» Action item
Of the lines listed below, return exactly those that run from the line containing "At what coordinates should I click to accomplish: Go" through the line containing "This screenshot has width=1342, height=563.", both included.

» Task data
= Beginning of Section =

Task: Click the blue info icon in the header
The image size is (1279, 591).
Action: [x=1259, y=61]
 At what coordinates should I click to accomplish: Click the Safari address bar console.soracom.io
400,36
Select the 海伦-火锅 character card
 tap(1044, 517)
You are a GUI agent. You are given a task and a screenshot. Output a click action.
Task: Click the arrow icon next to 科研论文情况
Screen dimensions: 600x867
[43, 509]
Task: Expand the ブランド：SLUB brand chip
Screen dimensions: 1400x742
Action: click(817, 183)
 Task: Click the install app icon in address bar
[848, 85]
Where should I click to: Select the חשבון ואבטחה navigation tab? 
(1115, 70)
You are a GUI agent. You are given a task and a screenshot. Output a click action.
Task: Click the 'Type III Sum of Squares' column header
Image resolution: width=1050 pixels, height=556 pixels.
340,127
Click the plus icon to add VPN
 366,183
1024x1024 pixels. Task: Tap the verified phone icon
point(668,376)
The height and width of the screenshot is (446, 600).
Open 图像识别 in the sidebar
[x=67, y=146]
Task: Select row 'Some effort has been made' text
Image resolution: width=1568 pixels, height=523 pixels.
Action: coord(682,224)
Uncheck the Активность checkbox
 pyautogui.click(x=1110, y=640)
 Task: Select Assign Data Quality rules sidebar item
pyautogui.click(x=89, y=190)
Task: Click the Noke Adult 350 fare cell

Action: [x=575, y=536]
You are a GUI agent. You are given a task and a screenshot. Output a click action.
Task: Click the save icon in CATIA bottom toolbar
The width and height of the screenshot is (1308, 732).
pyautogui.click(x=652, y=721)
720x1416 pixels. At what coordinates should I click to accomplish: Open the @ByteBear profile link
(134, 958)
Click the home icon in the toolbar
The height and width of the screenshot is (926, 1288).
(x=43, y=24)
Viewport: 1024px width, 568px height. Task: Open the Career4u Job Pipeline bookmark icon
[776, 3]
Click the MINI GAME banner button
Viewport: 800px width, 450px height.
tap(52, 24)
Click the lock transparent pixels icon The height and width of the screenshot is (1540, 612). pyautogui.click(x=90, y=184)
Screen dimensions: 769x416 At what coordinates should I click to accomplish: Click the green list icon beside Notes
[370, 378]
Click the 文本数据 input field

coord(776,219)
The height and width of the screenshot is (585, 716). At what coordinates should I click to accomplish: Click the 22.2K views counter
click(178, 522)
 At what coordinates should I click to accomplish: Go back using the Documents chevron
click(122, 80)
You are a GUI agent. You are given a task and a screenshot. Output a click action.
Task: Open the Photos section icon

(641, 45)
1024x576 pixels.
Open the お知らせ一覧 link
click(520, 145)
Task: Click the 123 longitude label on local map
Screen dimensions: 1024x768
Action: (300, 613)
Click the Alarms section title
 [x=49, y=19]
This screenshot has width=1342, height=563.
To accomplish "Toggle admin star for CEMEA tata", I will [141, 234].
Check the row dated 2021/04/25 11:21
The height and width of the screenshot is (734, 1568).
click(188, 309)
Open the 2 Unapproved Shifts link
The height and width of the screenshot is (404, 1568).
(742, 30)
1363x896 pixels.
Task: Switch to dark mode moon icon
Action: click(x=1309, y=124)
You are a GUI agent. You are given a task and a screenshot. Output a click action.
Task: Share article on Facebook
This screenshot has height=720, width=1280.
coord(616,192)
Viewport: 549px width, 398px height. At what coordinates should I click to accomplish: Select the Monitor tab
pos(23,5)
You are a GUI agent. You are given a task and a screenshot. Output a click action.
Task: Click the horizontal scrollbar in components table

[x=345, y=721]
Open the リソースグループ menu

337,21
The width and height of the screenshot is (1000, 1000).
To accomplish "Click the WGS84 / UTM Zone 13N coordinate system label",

= End of Section =

» Answer section
 At what coordinates should I click to accomplish: Go back using the Documents chevron
click(122, 80)
You are a GUI agent. You are given a task and a screenshot. Output a click action.
Task: Open the Photos section icon

(641, 45)
1024x576 pixels.
Open the お知らせ一覧 link
click(520, 145)
Task: Click the 123 longitude label on local map
Screen dimensions: 1024x768
Action: (300, 613)
Click the Alarms section title
 [x=49, y=19]
This screenshot has width=1342, height=563.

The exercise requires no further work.